You are viewing a plain text version of this content. The canonical link for it is here.
Posted to java-user@lucene.apache.org by Ulrich Schinz <ul...@schinz.de> on 2005/06/23 12:41:39 UTC
getting text-snippets
hi there!
first of all: im new here in the list, my name is uli. hello to all !
im quite new in using lucene. i created different indices, some with
GermanAnalyzer some with StandardAnalyzer...
i added Fields to my Documents with doc.add(Field.Text("contents",new
FileReader(f)); and doc.add(Field.Keyword
("filename",g.getCanonicalPath());
in the search i getresults with doc.get("filename"), where i get the
right filenames, containing search-query.
if i try to get doc.get("contents"); nothig is returned...
aim is: i wanna get the filename to generate link on top of an
result. after i'd like to have an text-snipped, where the query-term
in this document occured. just like google or some other search-
engines... i have seen this in nutch as well... so it should be
possible, but im not sure, how i can get these text-snippets...

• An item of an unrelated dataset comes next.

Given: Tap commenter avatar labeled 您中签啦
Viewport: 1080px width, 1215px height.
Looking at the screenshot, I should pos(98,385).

maybe someone can give me some hints, how to manage that.
thx in advance,
regards,
uli
---------------------------------------------------------------------
To unsubscribe, e-mail: java-user-unsubscribe@lucene.apache.org
For additional commands, e-mail: java-user-help@lucene.apache.org
Re: getting text-snippets
Posted by Erik Hatcher <er...@ehatchersolutions.com>.

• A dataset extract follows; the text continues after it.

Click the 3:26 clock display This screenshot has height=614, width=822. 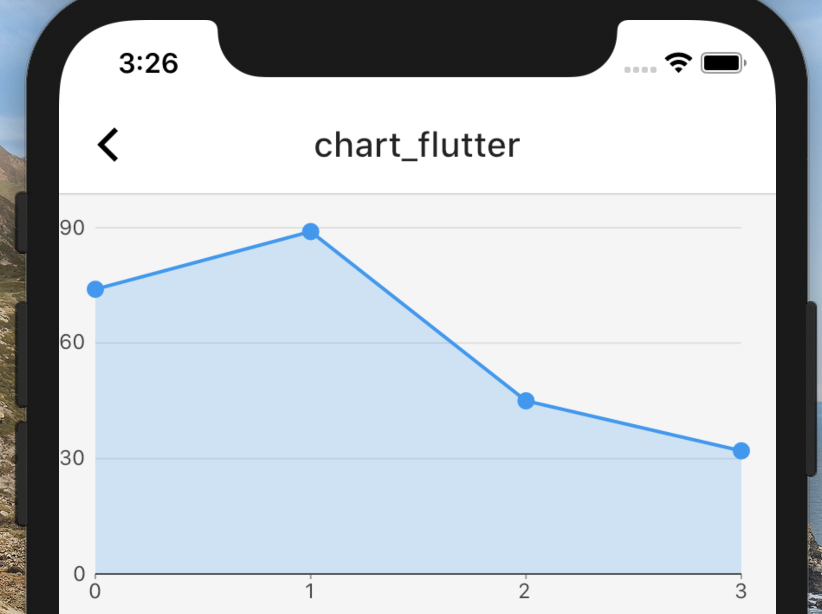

On Jun 23, 2005, at 10:17 AM, Ulrich Schinz wrote:
>> Field.Text(String, Reader) is not a stored field. This is why
>> doc.get("contents") is empty.
>>
>>
>
> ok, i read that in javadoc of lucene... in dont understand what
> Field.Text(String,Reader,boolean) does... if i set boolean to true,
> what is the stortermvector??
Term vectors is additional index storage allowing you to find out how
many of each term occurred in a field. For your purposes, you don't
need to use that feature.
>> You have some options... change to using a stored field by reading
>> the file contents into a String and using Field.Text(String,
>> String) instead. Or, when rendering the results, go directly to
>> the file pointed to by doc.get("filename") and read its contents
>> then. There are pros/cons to both of these approaches.
>>
>>
>
> ok, i started to try this... but i also try to index pdf-files.. so
> i get an InputStream from pdftotext. if i try to convert that to a
> String it takes really long time,
> and we have a lot of data to index....
> i tried different ways to get that done:
> 1.
> String ret = "";
> InputStream is=null;
> String[] cmd = {"/usr/bin/pdftotext", "test.pdf", "-"};
> byte[] buffer = new byte[80];
> child = Runtime.getRuntime().exec(cmd);
> is = child.getInputStream();
> BufferedInputStream bis = new BufferedInputStream(is,80);
> while(next != -1){
> ++t;
> next = bis.read(buffer,bis.pos, 80);
> String input = new String(buffer,0,next);
> ret += input;
> }
>
> not really that way, but conceptual (in real it compiles :-) )
> 2.
> String ret = "";
> InputStream is=null;
> String[] cmd = {"/usr/bin/pdftotext", "test.pdf", "-"};
> byte[] buffer = new byte[80];
> child = Runtime.getRuntime().exec(cmd);
> is = child.getInputStream();
> while(next != -1){
> ++t;
> next = is.read();
> ret += String(next);
> }
>
> but those versions are both really slow... it takes me more than 20
> minutes (minimum) to get a pdf file of size 900 k...
> is there a way to get that faster???
You should consider using PDFBox for reading PDF files.
Erik
---------------------------------------------------------------------
To unsubscribe, e-mail: java-user-unsubscribe@lucene.apache.org
For additional commands, e-mail: java-user-help@lucene.apache.org
Re: getting text-snippets
Posted by Ulrich Schinz <ul...@schinz.de>.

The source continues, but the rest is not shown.